Landscape takes place. According to Lucius Bruckhardt, it is not the mere appearance of the environment, it is also a structure which we only perceive with the help of our pictorial memory. The architect and ‘strollologist’ thus refers to a perception of landscape which can be understood in pictorial sequences – the filmic perspective, located in time, maintains that distance to landscape needed to perceive it.

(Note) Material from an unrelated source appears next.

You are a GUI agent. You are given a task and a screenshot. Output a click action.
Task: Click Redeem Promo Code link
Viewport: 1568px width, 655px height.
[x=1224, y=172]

In fact we can hardly imagine these days looking at the landscape without the ‘eye’ of the camera. Alone the view of our planet from space, which shaped our consciousness following the first photograph of our globe from the moon, changed permanently our dealings with landscape: from this perspective we perceive earth as a landscape that has been recorded, tamed and appropriated by man as territory. Its definitive finiteness and the ongoing change in resources, e.g. in agricultural land, are radically brought to our attention day in, day out with the help of the camera.
Using the example of pioneering works from the 1960s, the exhibition Landscape in Motion shows that landscape is a term that is subject to continuous change in the human mind. Film plays an essential role in this – as the prerequisite for capturing the reality of landscape, but also as a kind of catalyst that fundamentally influences these processes of perception.
With works by Darren Almond, Rosa Barba, James Benning, Ursula Biemann, Lucius Burckhardt, Leo Calice und Gerhard Treml, Center for Land Use Interpretation, Tacita Dean, Marine Hugonnier, Mathias Kessler, Markus Jeschaunig, Armin Linke, Lukas Marxt, David Nez, Walter Niedermayr, Qiu Anxiong, Ed Ruscha, Klaus Schafler, Allan Sekula, Robert Smithson, Shi Guorui, Michael Snow, Guido van der Werve.